Here are some things that might work:
Add More Data
- As mentioned above, subgroup miscalibration often occurs due to a lack of training samples for one subgroup relative to the others. So one solution is to collect more training samples for the underrepresented group. Of course, simply collecting more training samples doesn’t guarantee that the model will be able to produce more accurate predictions.
Try a More Sophisticated ML Architecture
- In some cases, the model is not expressive enough to capture some of the nuanced interactions between features, and so it is worth exploring alternative model architectures. One solution might be to train a gradient boosted decision tree, which is able to take into account the more complex interactions between features and demonstrate improvement in subgroup calibration.
- Ideally, feature engineering would be the preferred way of reducing subgroup miscalibration. A canonical example often used is in the case of a hiring algorithm which might learn that long periods without work are negative indicators of job performance. Yet, this might have a disproportionate effect on women, who are more likely to have gaps in employment for child/family care. A better feature, both for fairness and for model performance, would differentiate between involuntary unemployment and parental or family leave. Understanding how the meaning of the features varies across subgroups could help close any gaps in performance between those groups.
Train Separate Models for Each Subgroup*
- Training a separate model is loosely related to adding more data. If we are able to collect “enough” training data for each subgroup, it may make sense to simply build different models. Perhaps different features are relevant for the subgroups. Separating out the models makes the intention clearer that the emphasis is on improving the model performance of each subgroup. On the other hand, training separate models is not easily scalable as we include more types of subgroups to consider. For instance, we may care about the gender and age of the post author in addition to the language of the post. Then training separate models would mean that we would need to train a different model for every possible combination of subgroup identity (e.g., men aged 18-22 speaking English, women aged 18-22 speaking English, etc.)
Add Subgroup Identity as a Feature*
- While adding the subgroup identity as a feature may have some practical sensitivities, the academic literature suggests that supplying the model with more information is generally preferred (see The Measure and Mismeasure of Fairness: A Critical Review of Fair Machine Learning). Subgroup identity is usually most useful to the model when representativeness is an issue.

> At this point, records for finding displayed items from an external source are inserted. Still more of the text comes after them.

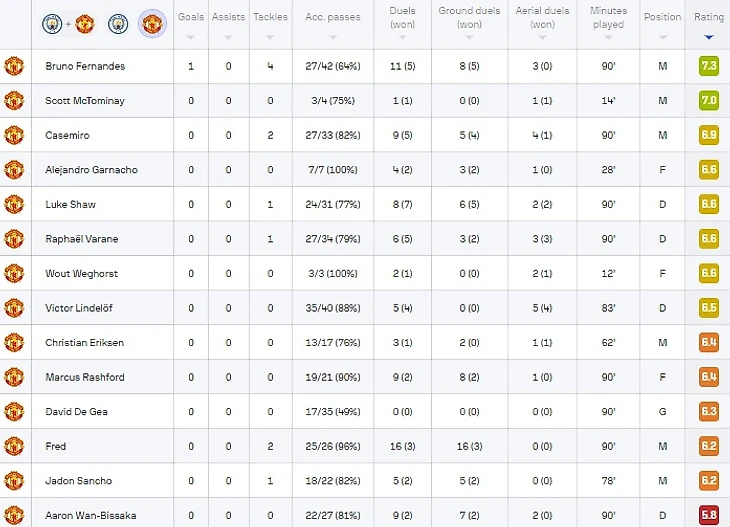Open Marcus Rashford's player link
This screenshot has width=730, height=527.
(x=85, y=377)
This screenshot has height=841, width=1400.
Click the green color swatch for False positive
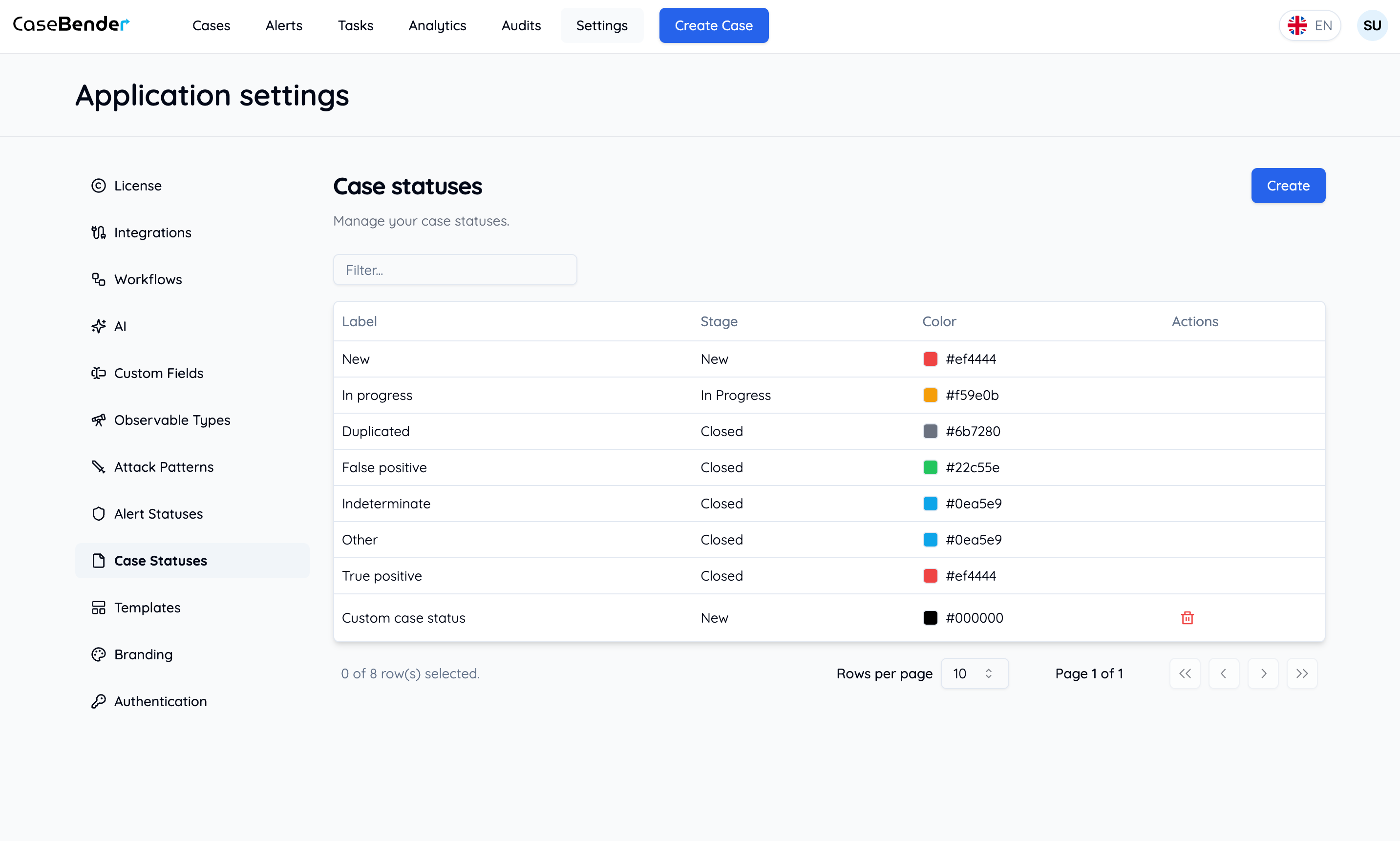[930, 467]
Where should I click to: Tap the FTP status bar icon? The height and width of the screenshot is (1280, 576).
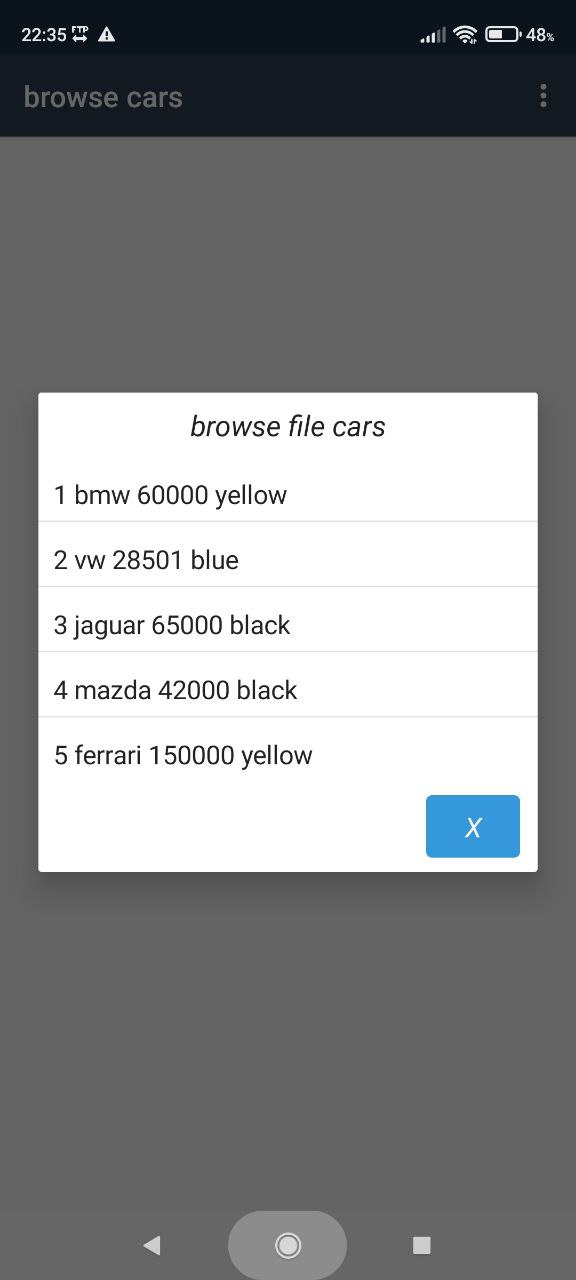coord(80,34)
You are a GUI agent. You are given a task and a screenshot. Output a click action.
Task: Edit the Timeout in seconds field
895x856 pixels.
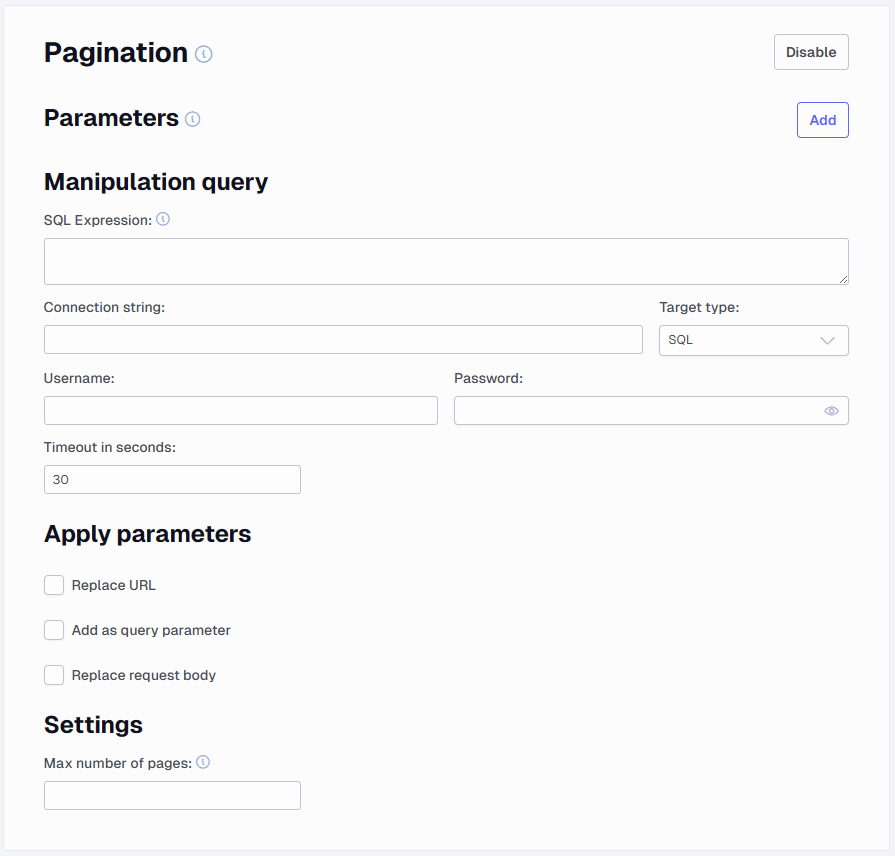(172, 479)
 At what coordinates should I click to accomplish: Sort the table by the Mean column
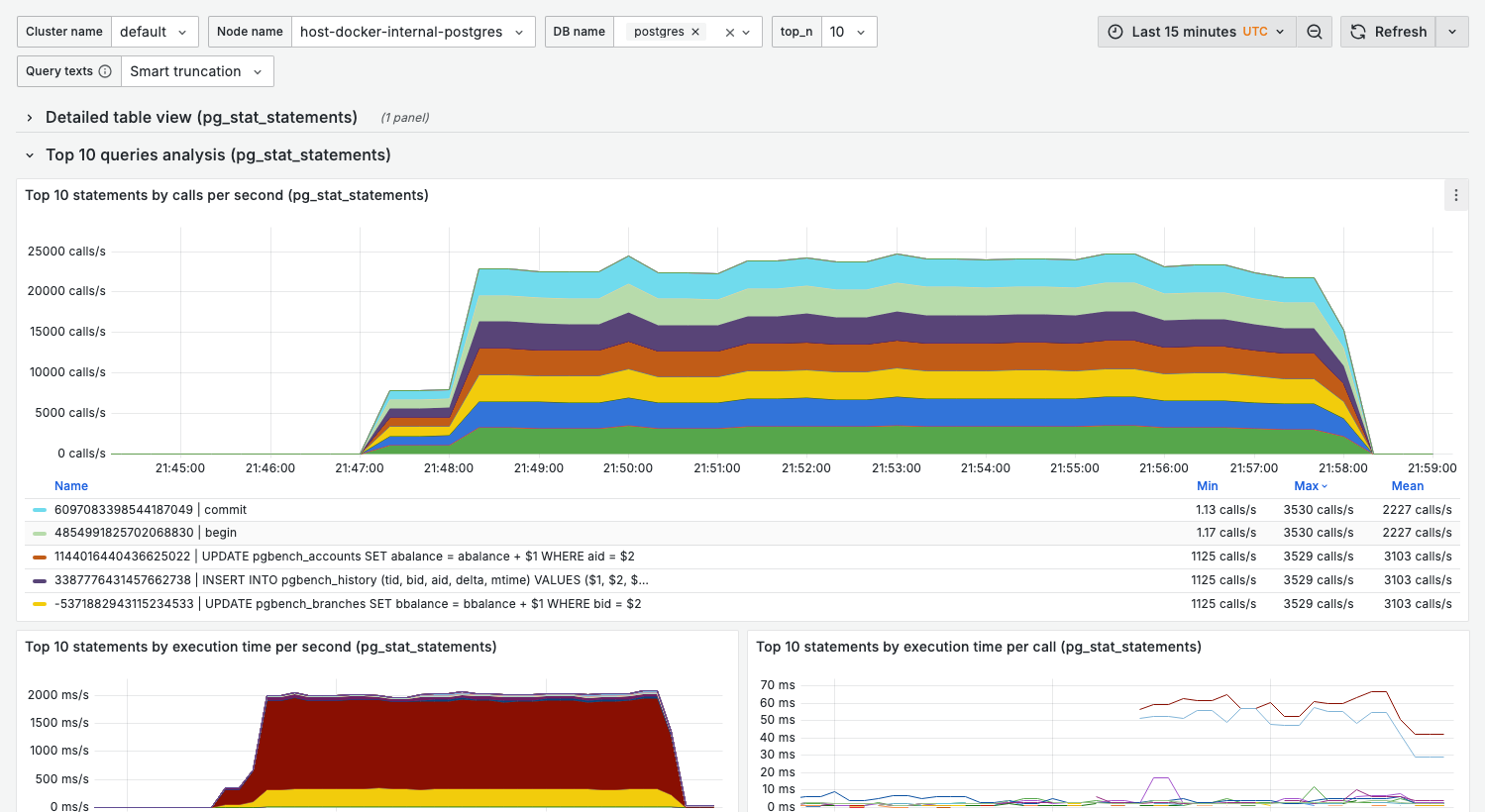pyautogui.click(x=1408, y=485)
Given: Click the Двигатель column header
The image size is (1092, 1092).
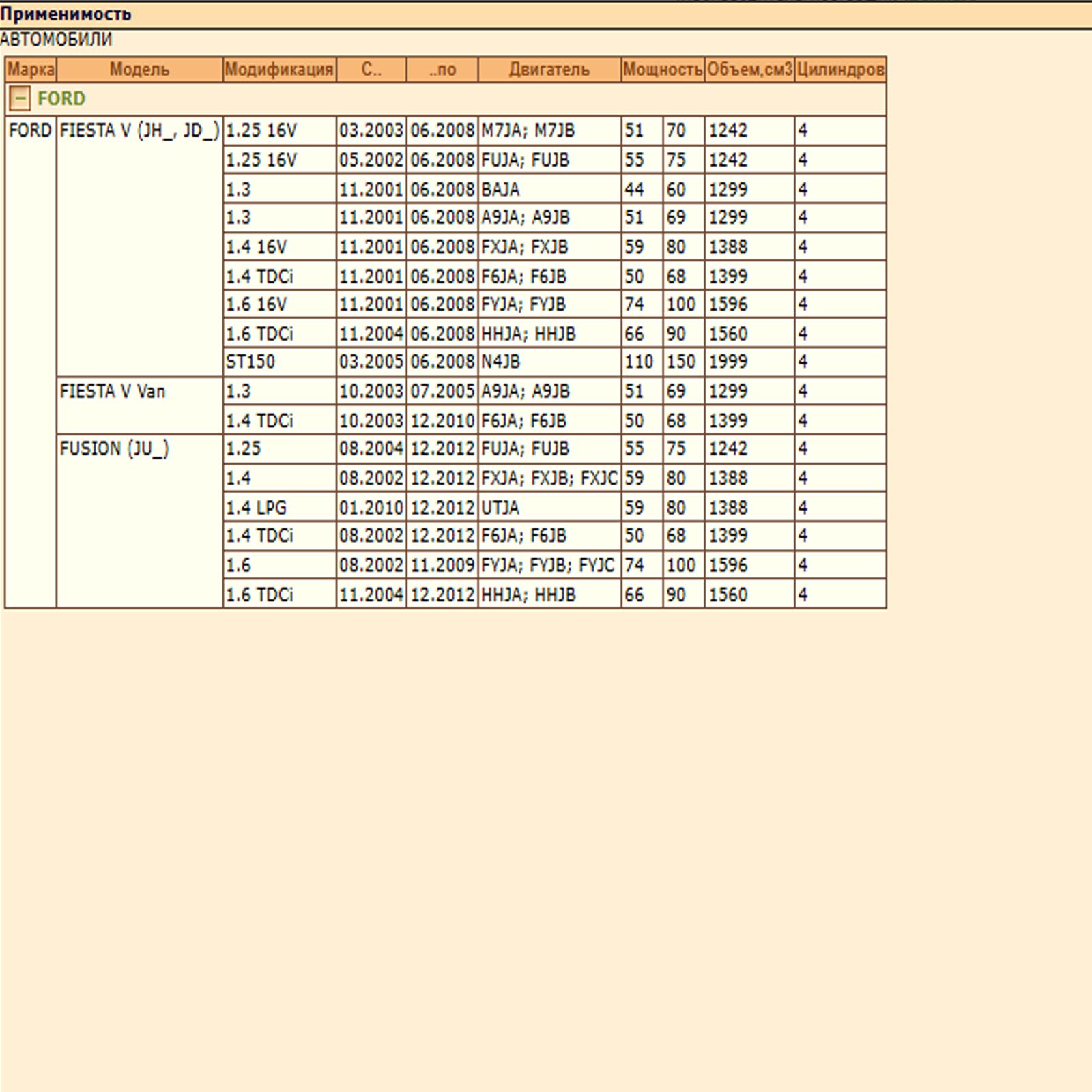Looking at the screenshot, I should click(549, 70).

However, consider the hiring algorithm case outlined above. Given a feature for long periods without work, adding in gender as a new feature might allow the model to become more subgroup calibrated in that it learns that long periods without work have different meanings between men and women. Yet, it would still underestimate the performance of men who took family leave and overestimate the performance of men who took leave involuntarily (and make the opposite mistake for women).
Training separate models and adding the subgroup identity as a feature is similar to applying calibration separately for each subgroup in that it introduces procedural inconsistencies among subgroups. In general, the last two methods should be considered as a last resort solution since they don’t directly address the issue of relative underperformance of a subgroup. Nevertheless, sampling additional data from under-represented groups, using more complex models that are able to capture more complex interactions between features, and doing better feature engineering are effective methods for mitigating bias.